:: Task details ::
Lines in the following data that contain the string "screenshot" are to be counted. Report only their number.

(Saved data entries)
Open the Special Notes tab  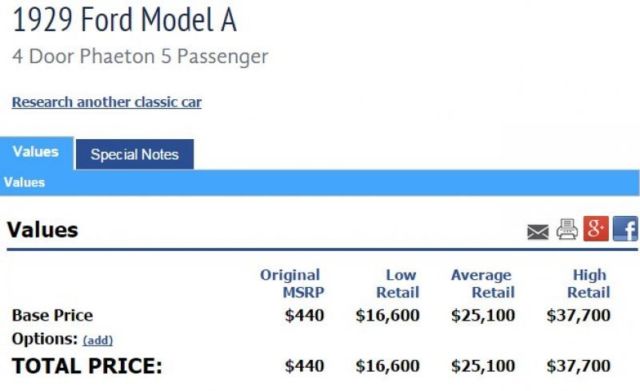135,154
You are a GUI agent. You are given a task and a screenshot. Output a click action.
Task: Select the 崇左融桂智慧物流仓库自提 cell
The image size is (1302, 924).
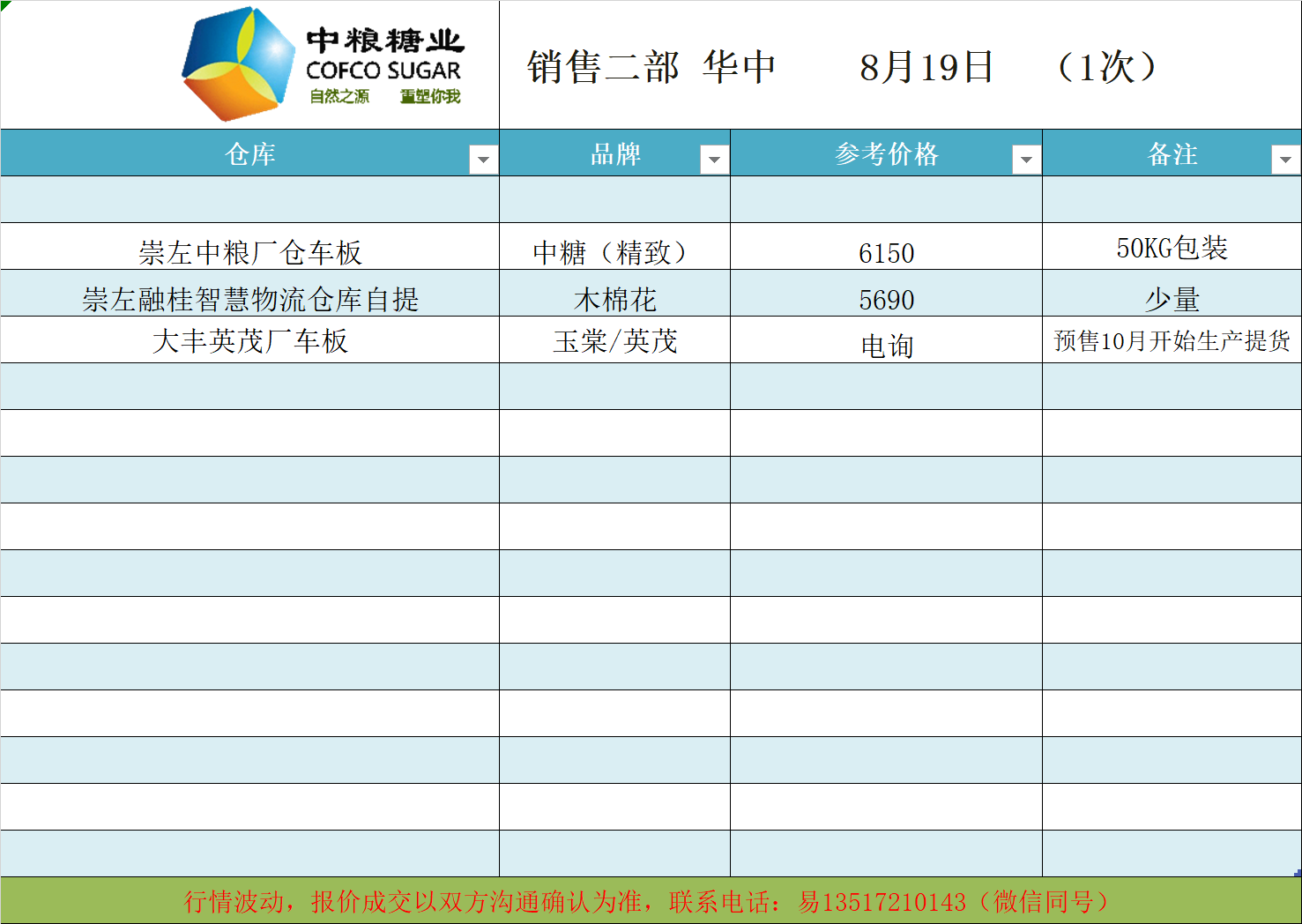249,299
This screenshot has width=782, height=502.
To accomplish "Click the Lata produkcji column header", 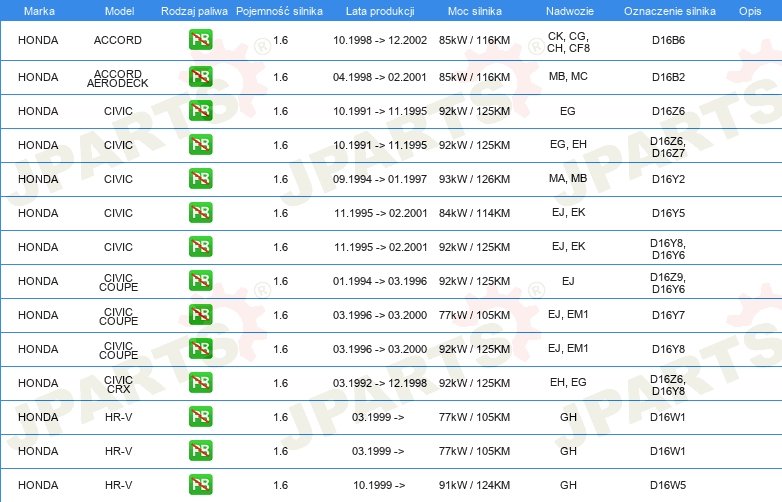I will 379,11.
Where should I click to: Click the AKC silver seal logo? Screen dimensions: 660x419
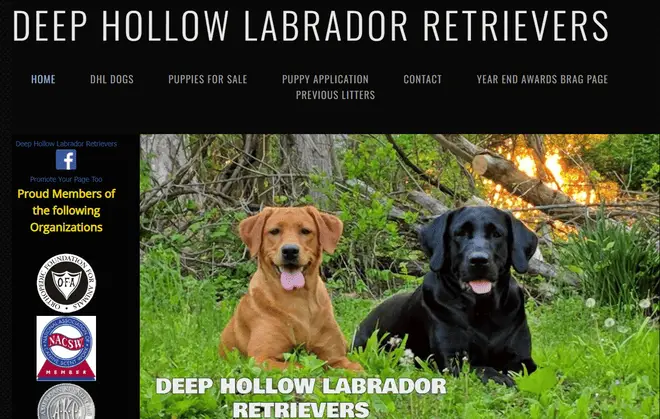[66, 401]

:: Response to the exercise ::
2